* _Text to read_:

────────────────────────────────────────

A little more than two weeks after Jolie was reported to have collapsed, I was able to hang out with three relatively high-level crew members for an extended period and quiz them about Jolie. Each of them had nothing but praise for her. One of them called her “very professional.” A second crew member told me she “likes to get it done.” I asked them if she was nice. “I wouldn’t call her nice,” one told me. “But she’s not high maintenance.” I asked whether it was true that she had collapsed on set. Only one of them was present at the time. “I wouldn’t call it a collapse,” he said. “There was an episode.”
Photos had begun to emerge from the set weeks earlier showing Jolie looking unnaturally skinny. It was reported that she had been following a diet called “liquid detox” that was leaving her too weak to function. “She’s way too thin, even by Angie’s standards, and that’s really skinny to begin with,” the Sun Times quoted a source as saying—someone who was on the set when Jolie fainted. The next day, a Sony representative denied that there had been a collapse.

────────────────────────────────────────

* _Task material_:
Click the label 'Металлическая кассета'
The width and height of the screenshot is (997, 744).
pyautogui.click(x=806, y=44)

────────────────────────────────────────

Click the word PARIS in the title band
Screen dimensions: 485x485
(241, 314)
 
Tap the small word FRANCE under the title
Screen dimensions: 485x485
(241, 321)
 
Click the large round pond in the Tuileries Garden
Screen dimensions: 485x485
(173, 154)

────────────────────────────────────────

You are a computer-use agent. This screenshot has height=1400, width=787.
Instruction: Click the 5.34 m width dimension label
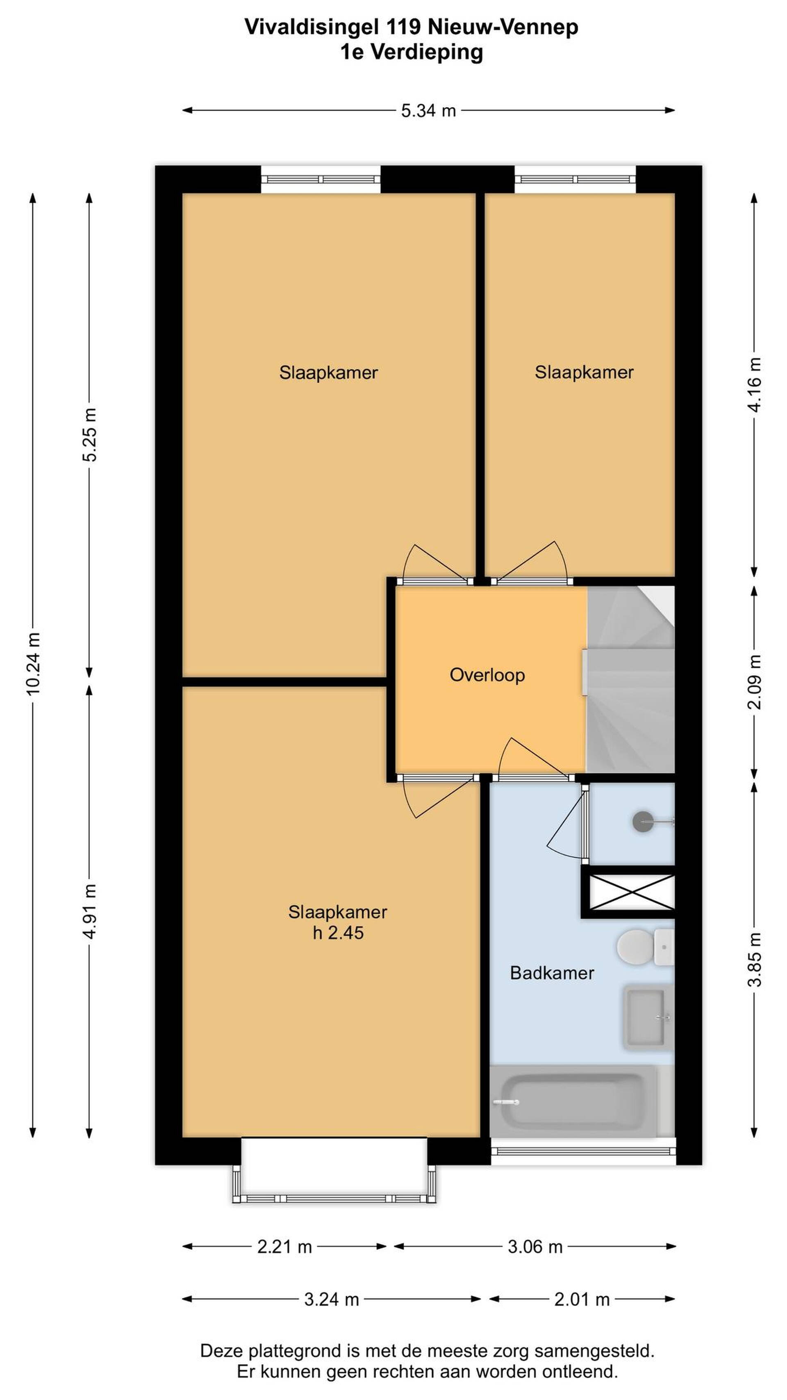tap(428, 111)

────────────────────────────────────────

* _To-do list_:
1. Count how many lines of the records contain the word "width" and give only that number.
2. Proceed with the passage about reports that Jolie collapsed on set, picking up right after its last sentence.

* _Answers by task_:
1. 3

2.
I received a tip from somebody I used to work with on films who claimed that the real reason behind Jolie’s sudden weight loss was that she was taking “meth.” Crystal meth is the drug of choice for Hollywood actors who want to lose weight rapidly. A self-professed “drug dealer to the stars” in Hollywood once put it in context: “You know all these actresses and singers who look like skeletons? It’s meth. That’s the secret. It kills your appetite for days at a time and lets you lose twenty pounds fast. You always read in the tabloids about how this actress or that one is anorexic because they look so skinny; the real truth is that they are on crystal meth. The funny thing is that the publicists encourage the anorexia rumors because it’s not as damaging as the true story.”
Was it possible that Jolie, who had once famously claimed to have done “every drug imaginable,” had resorted to meth as a weight-loss shortcut? It seems like a dangerous thing for a former addict to do, and Jolie has stated that her drug days are long behind her.
* * * *
Brad Pitt’s drug use is mild when compared to Jolie’s, but it is not inconsequential. According to a well-known Hollywood journalist, “[Pitt and Jennifer Aniston] spent much of their married life stoned But where as he was chilled out, she could get pretty paranoid. Having said that, she was probably right to be paranoid bearing in mind what happened on the set of Mr. & Mrs. Smith.”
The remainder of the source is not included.